Write the entries out again. Every character must match.

<<<<

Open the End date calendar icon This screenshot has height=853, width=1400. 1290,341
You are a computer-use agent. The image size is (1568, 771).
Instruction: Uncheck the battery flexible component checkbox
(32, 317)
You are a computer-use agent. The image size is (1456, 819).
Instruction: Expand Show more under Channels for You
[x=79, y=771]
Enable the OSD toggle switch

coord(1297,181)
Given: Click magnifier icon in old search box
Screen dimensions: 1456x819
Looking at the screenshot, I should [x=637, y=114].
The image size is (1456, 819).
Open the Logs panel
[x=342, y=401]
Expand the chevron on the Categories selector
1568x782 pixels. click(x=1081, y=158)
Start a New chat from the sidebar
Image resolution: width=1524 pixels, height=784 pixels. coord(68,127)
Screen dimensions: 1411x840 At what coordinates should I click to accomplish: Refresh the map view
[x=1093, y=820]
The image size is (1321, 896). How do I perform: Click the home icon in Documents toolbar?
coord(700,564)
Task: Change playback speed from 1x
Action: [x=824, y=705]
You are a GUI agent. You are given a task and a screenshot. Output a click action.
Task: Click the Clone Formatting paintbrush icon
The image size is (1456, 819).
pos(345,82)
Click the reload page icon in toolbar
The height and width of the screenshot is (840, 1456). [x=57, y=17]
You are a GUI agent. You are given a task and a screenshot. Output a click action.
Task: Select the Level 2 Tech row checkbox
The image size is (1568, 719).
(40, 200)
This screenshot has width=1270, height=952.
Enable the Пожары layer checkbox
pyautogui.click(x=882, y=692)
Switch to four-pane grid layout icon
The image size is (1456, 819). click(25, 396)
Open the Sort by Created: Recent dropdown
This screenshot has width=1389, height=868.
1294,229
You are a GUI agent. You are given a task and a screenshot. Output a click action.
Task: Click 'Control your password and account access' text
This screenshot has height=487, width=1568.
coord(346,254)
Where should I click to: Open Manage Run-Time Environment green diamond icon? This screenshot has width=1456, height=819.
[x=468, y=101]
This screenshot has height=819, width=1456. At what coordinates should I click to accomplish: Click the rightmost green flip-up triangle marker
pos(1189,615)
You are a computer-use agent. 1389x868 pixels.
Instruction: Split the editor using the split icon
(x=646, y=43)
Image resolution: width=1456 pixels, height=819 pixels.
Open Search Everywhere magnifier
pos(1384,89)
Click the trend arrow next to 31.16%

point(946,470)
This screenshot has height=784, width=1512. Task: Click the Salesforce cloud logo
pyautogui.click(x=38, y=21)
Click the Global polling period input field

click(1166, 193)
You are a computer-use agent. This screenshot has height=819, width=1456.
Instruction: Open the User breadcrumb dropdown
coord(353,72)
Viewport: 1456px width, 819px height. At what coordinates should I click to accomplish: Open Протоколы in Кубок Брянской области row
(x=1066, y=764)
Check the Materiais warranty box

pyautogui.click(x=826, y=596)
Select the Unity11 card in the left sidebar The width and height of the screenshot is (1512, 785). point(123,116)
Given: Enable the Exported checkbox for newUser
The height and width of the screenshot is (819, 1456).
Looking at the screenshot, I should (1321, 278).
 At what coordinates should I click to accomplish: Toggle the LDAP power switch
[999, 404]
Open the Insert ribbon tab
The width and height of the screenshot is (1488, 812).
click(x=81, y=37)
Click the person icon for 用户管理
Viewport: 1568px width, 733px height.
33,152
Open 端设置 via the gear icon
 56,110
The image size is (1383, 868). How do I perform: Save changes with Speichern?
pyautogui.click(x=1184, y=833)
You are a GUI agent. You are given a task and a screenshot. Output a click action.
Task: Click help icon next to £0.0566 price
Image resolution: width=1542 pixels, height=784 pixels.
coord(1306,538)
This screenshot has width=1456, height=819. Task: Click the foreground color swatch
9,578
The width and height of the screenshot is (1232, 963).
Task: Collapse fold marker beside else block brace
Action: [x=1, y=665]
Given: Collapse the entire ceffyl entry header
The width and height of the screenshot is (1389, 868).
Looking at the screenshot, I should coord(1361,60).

>>>>

Result of the task -
Open the End date calendar icon This screenshot has height=853, width=1400. 1290,341
You are a computer-use agent. The image size is (1568, 771).
Instruction: Uncheck the battery flexible component checkbox
(32, 317)
You are a computer-use agent. The image size is (1456, 819).
Instruction: Expand Show more under Channels for You
[x=79, y=771]
Enable the OSD toggle switch

coord(1297,181)
Given: Click magnifier icon in old search box
Screen dimensions: 1456x819
Looking at the screenshot, I should [x=637, y=114].
The image size is (1456, 819).
Open the Logs panel
[x=342, y=401]
Expand the chevron on the Categories selector
1568x782 pixels. click(x=1081, y=158)
Start a New chat from the sidebar
Image resolution: width=1524 pixels, height=784 pixels. coord(68,127)
Screen dimensions: 1411x840 At what coordinates should I click to accomplish: Refresh the map view
[x=1093, y=820]
The image size is (1321, 896). How do I perform: Click the home icon in Documents toolbar?
coord(700,564)
Task: Change playback speed from 1x
Action: [x=824, y=705]
You are a GUI agent. You are given a task and a screenshot. Output a click action.
Task: Click the Clone Formatting paintbrush icon
The image size is (1456, 819).
pos(345,82)
Click the reload page icon in toolbar
The height and width of the screenshot is (840, 1456). [x=57, y=17]
You are a GUI agent. You are given a task and a screenshot. Output a click action.
Task: Select the Level 2 Tech row checkbox
The image size is (1568, 719).
(40, 200)
This screenshot has width=1270, height=952.
Enable the Пожары layer checkbox
pyautogui.click(x=882, y=692)
Switch to four-pane grid layout icon
The image size is (1456, 819). click(25, 396)
Open the Sort by Created: Recent dropdown
This screenshot has width=1389, height=868.
1294,229
You are a GUI agent. You are given a task and a screenshot. Output a click action.
Task: Click 'Control your password and account access' text
This screenshot has height=487, width=1568.
coord(346,254)
Where should I click to: Open Manage Run-Time Environment green diamond icon? This screenshot has width=1456, height=819.
[x=468, y=101]
This screenshot has height=819, width=1456. At what coordinates should I click to accomplish: Click the rightmost green flip-up triangle marker
pos(1189,615)
You are a computer-use agent. 1389x868 pixels.
Instruction: Split the editor using the split icon
(x=646, y=43)
Image resolution: width=1456 pixels, height=819 pixels.
Open Search Everywhere magnifier
pos(1384,89)
Click the trend arrow next to 31.16%

point(946,470)
This screenshot has height=784, width=1512. Task: Click the Salesforce cloud logo
pyautogui.click(x=38, y=21)
Click the Global polling period input field

click(1166, 193)
You are a computer-use agent. This screenshot has height=819, width=1456.
Instruction: Open the User breadcrumb dropdown
coord(353,72)
Viewport: 1456px width, 819px height. At what coordinates should I click to accomplish: Open Протоколы in Кубок Брянской области row
(x=1066, y=764)
Check the Materiais warranty box

pyautogui.click(x=826, y=596)
Select the Unity11 card in the left sidebar The width and height of the screenshot is (1512, 785). point(123,116)
Given: Enable the Exported checkbox for newUser
The height and width of the screenshot is (819, 1456).
Looking at the screenshot, I should (1321, 278).
 At what coordinates should I click to accomplish: Toggle the LDAP power switch
[999, 404]
Open the Insert ribbon tab
The width and height of the screenshot is (1488, 812).
click(x=81, y=37)
Click the person icon for 用户管理
Viewport: 1568px width, 733px height.
33,152
Open 端设置 via the gear icon
 56,110
The image size is (1383, 868). How do I perform: Save changes with Speichern?
pyautogui.click(x=1184, y=833)
You are a GUI agent. You are given a task and a screenshot. Output a click action.
Task: Click help icon next to £0.0566 price
Image resolution: width=1542 pixels, height=784 pixels.
coord(1306,538)
This screenshot has width=1456, height=819. Task: Click the foreground color swatch
9,578
The width and height of the screenshot is (1232, 963).
Task: Collapse fold marker beside else block brace
Action: [x=1, y=665]
Given: Collapse the entire ceffyl entry header
The width and height of the screenshot is (1389, 868).
Looking at the screenshot, I should coord(1361,60).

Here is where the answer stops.